You know...in my maturity (laughs maniacally), I'm more coming to realize how much I don't know! Man, we're like brothers in that we both like to draw women and we both favor a more cartoony style. Although or because our _mediums_ differ and the fact your work actually contains social commentary, I see merit in your style I would missed otherwise *just* because of some differences. Like, the women you portray are figuratively (and for some, likely, literally) plasticine in their narrow ambition for material gain, willing to be the "trophy" mate and baby mama for an agreeable sugardaddy. They are one dimensional, without graduation or nuance, simple and obvious, which may or may not deliberately be metaphorically carried over in your style.

I'll keep an eye out to see how you tackle other themes.


----------



## TonyeWestArt (Jul 30, 2013)

corydulos said:


> Hi TonyeWest and welcome to Artist Forum!
> 
> You know...in my maturity (laughs maniacally), I'm more coming to realize how much I don't know! Man, we're like brothers in that we both like to draw women and we both favor a more cartoony style. Although or because our _mediums_ differ and the fact your work actually contains social commentary, I see merit in your style I would missed otherwise *just* because of some differences.

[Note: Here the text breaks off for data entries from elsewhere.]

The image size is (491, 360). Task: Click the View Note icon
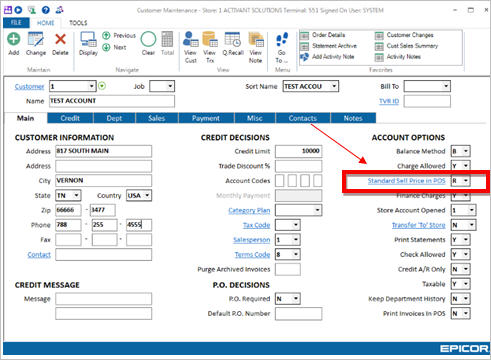(x=256, y=39)
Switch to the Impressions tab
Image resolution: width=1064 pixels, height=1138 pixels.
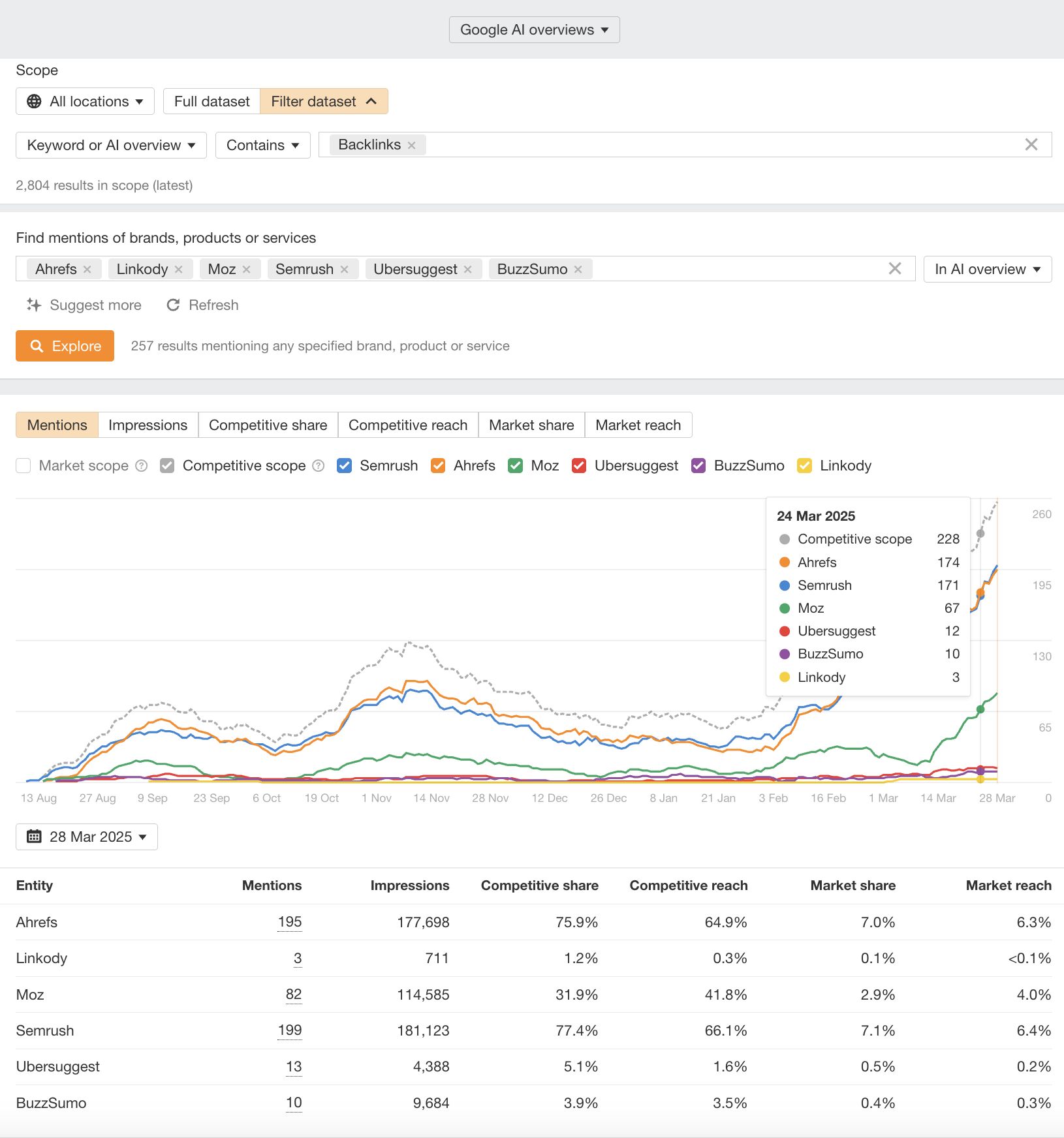[x=148, y=425]
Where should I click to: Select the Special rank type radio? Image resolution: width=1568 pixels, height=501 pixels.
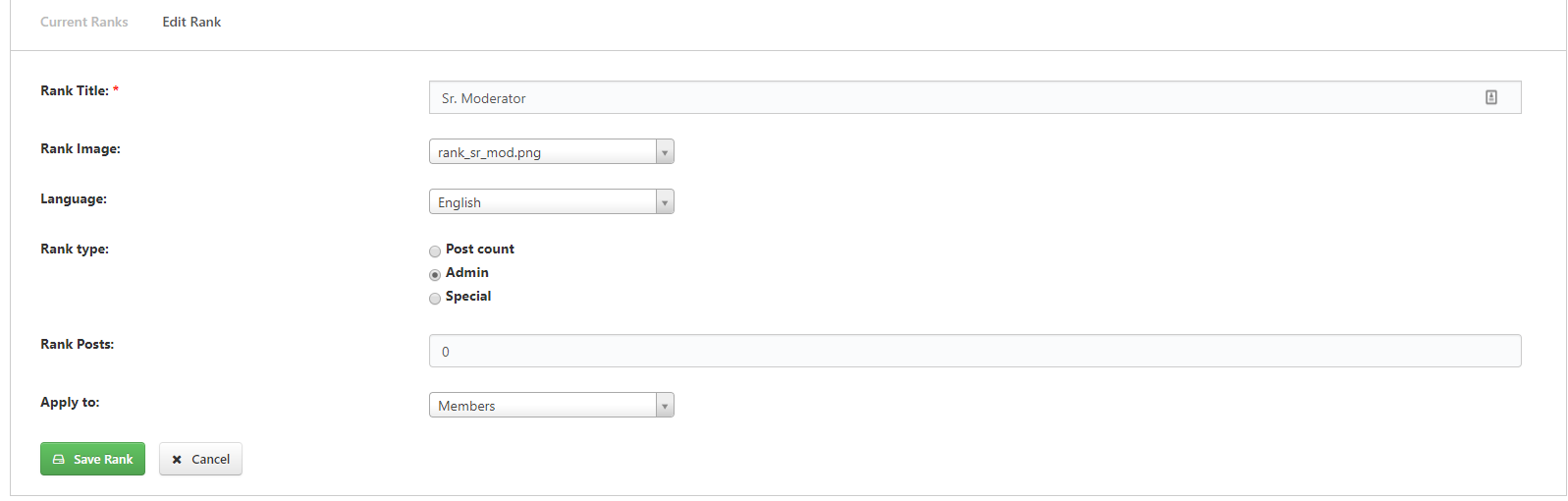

Like, the women you portray are figuratively (and for some, likely, literally) plasticine in their narrow ambition for material gain, willing to be the "trophy" mate and baby mama for an agreeable sugardaddy. They are one dimensional, without graduation or nuance, simple and obvious, which may or may not deliberately be metaphorically carried over in your style.
> 
> I'll keep an eye out to see how you tackle other themes.


Thank you so much for the feedback. I'm comfortable with painting woman because in my history of meeting them, I feel most of them carry these traits. Especially since I live in NYC where it's cut throat and superficial. I love painting my interpretation of what I feel drives woman. Thank you again for the criticism


----------